:: Given records ::
◆ ◆ ◆ ◆
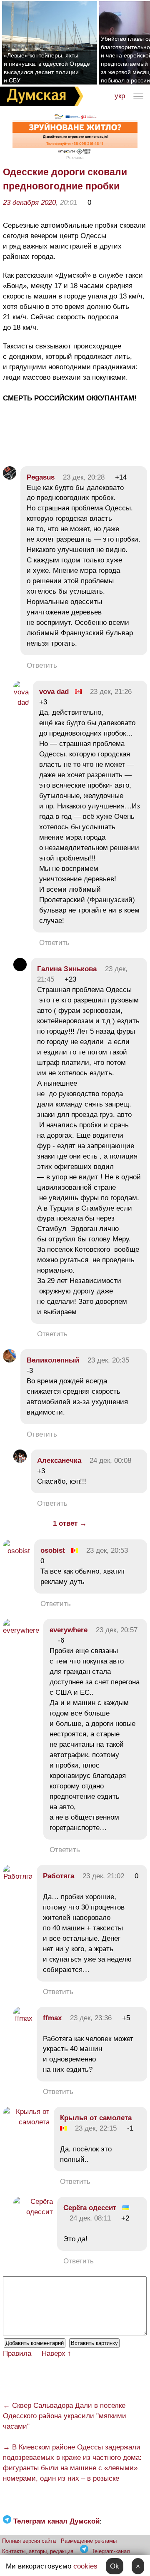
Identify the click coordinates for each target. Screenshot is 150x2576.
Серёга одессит (89, 2208)
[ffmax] (22, 2018)
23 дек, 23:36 (91, 2018)
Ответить (42, 665)
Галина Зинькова (67, 969)
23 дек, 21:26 (111, 692)
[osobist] (16, 1551)
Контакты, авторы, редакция (37, 2551)
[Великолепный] (9, 1360)
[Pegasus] (9, 477)
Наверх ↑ (56, 2353)
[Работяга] (17, 1876)
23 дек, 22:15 (96, 2128)
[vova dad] (21, 702)
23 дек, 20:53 (107, 1550)
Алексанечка (59, 1461)
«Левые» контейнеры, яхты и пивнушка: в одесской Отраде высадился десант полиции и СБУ (47, 68)
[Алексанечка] (20, 1460)
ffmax (52, 2018)
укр (120, 96)
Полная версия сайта (29, 2541)
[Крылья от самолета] (26, 2122)
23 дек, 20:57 (117, 1630)
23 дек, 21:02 (103, 1876)
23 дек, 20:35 (108, 1360)
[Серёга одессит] (33, 2212)
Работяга (58, 1876)
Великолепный (53, 1360)
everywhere (69, 1630)
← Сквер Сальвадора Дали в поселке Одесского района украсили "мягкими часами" (64, 2416)
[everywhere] (21, 1630)
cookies (85, 2566)
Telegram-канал (111, 2551)
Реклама (75, 157)
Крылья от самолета (96, 2118)
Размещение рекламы (89, 2541)
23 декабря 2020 (29, 202)
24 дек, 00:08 (110, 1461)
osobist (52, 1550)
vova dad (54, 692)
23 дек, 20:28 (84, 477)
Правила (17, 2353)
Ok (114, 2566)
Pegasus (41, 477)
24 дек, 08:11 (90, 2218)
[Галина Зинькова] (20, 969)
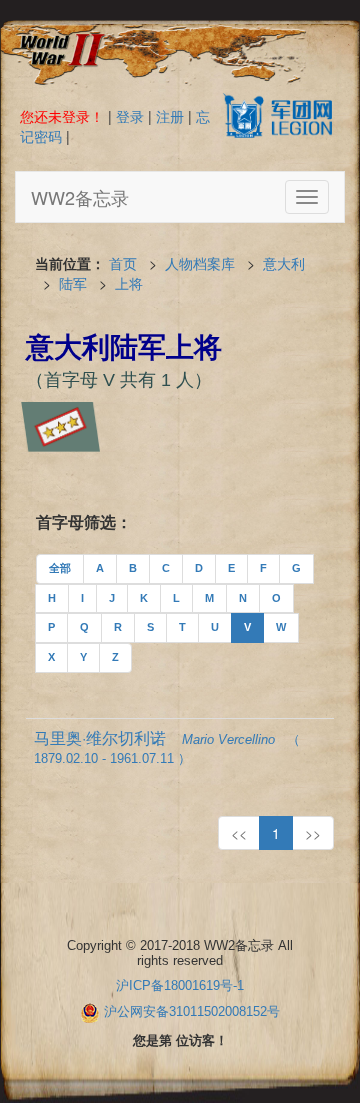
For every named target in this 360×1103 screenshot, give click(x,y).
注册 (170, 116)
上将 (129, 283)
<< (239, 833)
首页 (123, 263)
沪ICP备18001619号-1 (180, 985)
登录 (130, 116)
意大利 (284, 263)
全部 (60, 568)
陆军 (73, 283)
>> (313, 833)
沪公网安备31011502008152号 (192, 1011)
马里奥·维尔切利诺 (167, 746)
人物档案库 (200, 263)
◆ ◆ ◆ ◆
:: Task instructions ::
Write the records above out again exactly, with no pictures in your copy.

:: Response area ::
Identify the click coordinates for each target. Screenshot is 150x2576.
Серёга одессит (89, 2208)
[ffmax] (22, 2018)
23 дек, 23:36 (91, 2018)
Ответить (42, 665)
Галина Зинькова (67, 969)
23 дек, 21:26 (111, 692)
[osobist] (16, 1551)
Контакты, авторы, редакция (37, 2551)
[Великолепный] (9, 1360)
[Pegasus] (9, 477)
Наверх ↑ (56, 2353)
[Работяга] (17, 1876)
23 дек, 22:15 (96, 2128)
[vova dad] (21, 702)
23 дек, 20:53 (107, 1550)
Алексанечка (59, 1461)
«Левые» контейнеры, яхты и пивнушка: в одесской Отраде высадился десант полиции и СБУ (47, 68)
[Алексанечка] (20, 1460)
ffmax (52, 2018)
укр (120, 96)
Полная версия сайта (29, 2541)
[Крылья от самолета] (26, 2122)
23 дек, 20:57 (117, 1630)
23 дек, 21:02 (103, 1876)
23 дек, 20:35 (108, 1360)
[Серёга одессит] (33, 2212)
Работяга (58, 1876)
Великолепный (53, 1360)
everywhere (69, 1630)
← Сквер Сальвадора Дали в поселке Одесского района украсили "мягкими часами" (64, 2416)
[everywhere] (21, 1630)
cookies (85, 2566)
Telegram-канал (111, 2551)
Реклама (75, 157)
Крылья от самолета (96, 2118)
Размещение рекламы (89, 2541)
23 декабря 2020 (29, 202)
24 дек, 00:08 (110, 1461)
osobist (52, 1550)
vova dad (54, 692)
23 дек, 20:28 (84, 477)
Правила (17, 2353)
Ok (114, 2566)
Pegasus (41, 477)
24 дек, 08:11 (90, 2218)
[Галина Зинькова] (20, 969)
For every named target in this 360×1103 screenshot, give click(x,y).
注册 (170, 116)
上将 (129, 283)
<< (239, 833)
首页 (123, 263)
沪ICP备18001619号-1 (180, 985)
登录 (130, 116)
意大利 (284, 263)
全部 (60, 568)
陆军 (73, 283)
>> (313, 833)
沪公网安备31011502008152号 (192, 1011)
马里奥·维尔切利诺 (167, 746)
人物档案库 (200, 263)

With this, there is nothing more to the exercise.